The UK is already facing a severe skills shortage for energy efficiency upgrades on homes built more recently, but carrying out the work on heritage buildings requires specialist skills to ensure historic features are protected and the changes are appropriate to the building.
The report found that more than 105,000 new workers, including plumbers, electricians, carpenters and scaffolders will be needed to work solely on decarbonising the UK’s historic buildings every year for the next three decades for the UK to meet its 2050 net zero target.
If this is not urgently addressed, the UK could face a backlog of retrofit projects in the 2030s and risk losing some of its cultural heritage if historic buildings become uninhabitable, the report found.
Peabody chair Bob Kerslake said improving the energy efficiency of these buildings would “transform the lives of the people who live and work in them, reducing household energy bills and improving health and wellbeing.”
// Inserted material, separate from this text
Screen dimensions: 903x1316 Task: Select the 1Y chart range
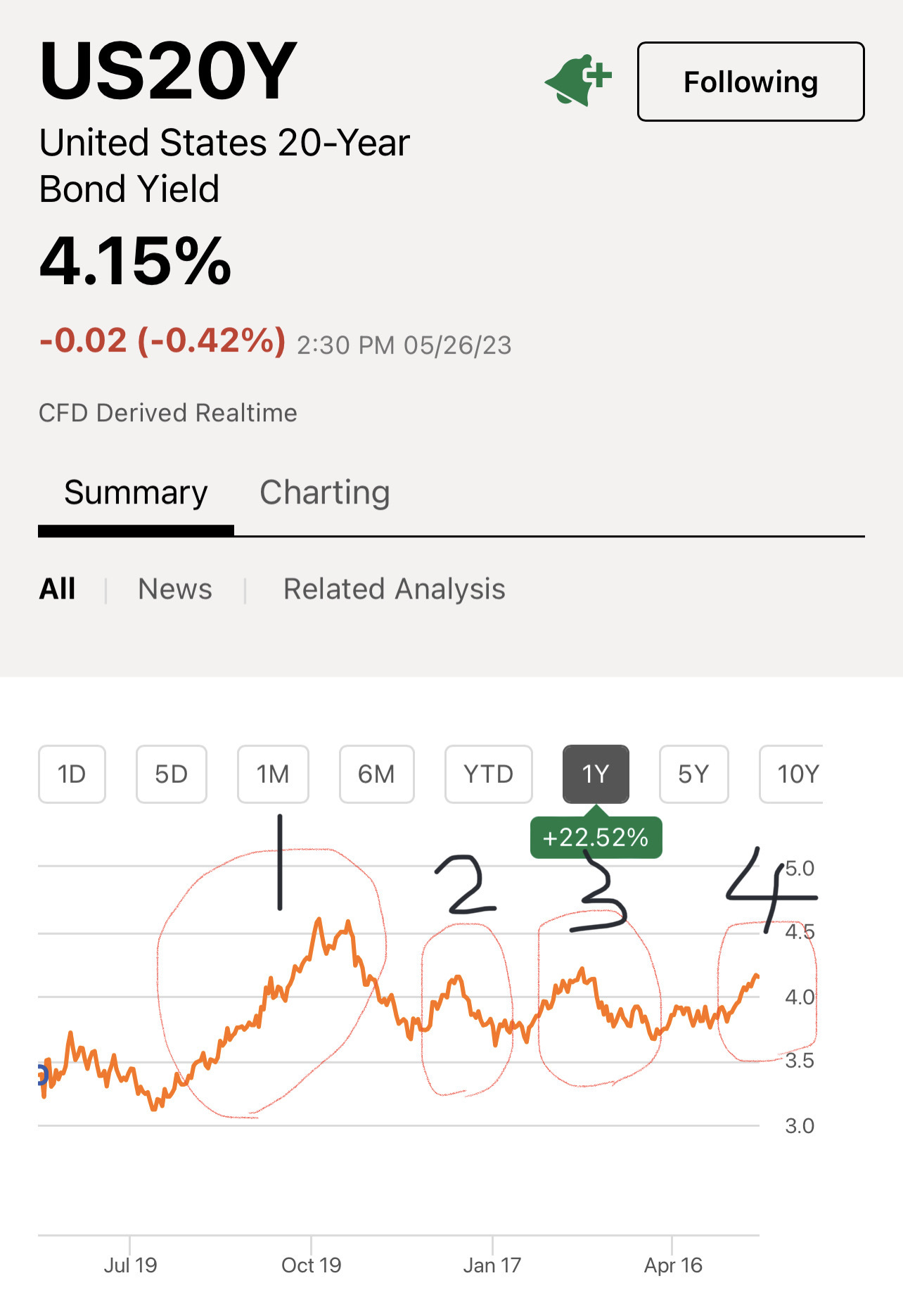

He said it would also stimulate spending in the construction industry, support around 290,000 jobs in supply chains and boost heritage-related tourism and hospitality.
Grosvenor executive director of sustainability and innovation Tor Burrows said the government needed to lead a long-term national retrofit strategy to bring together training, funding and standards to sensitively decarbonise historic buildings.
He said much of the upskilling work would need to take place at a local level with employers, local authorities and civic society helping to develop area-based retrofit programmes and training initiatives.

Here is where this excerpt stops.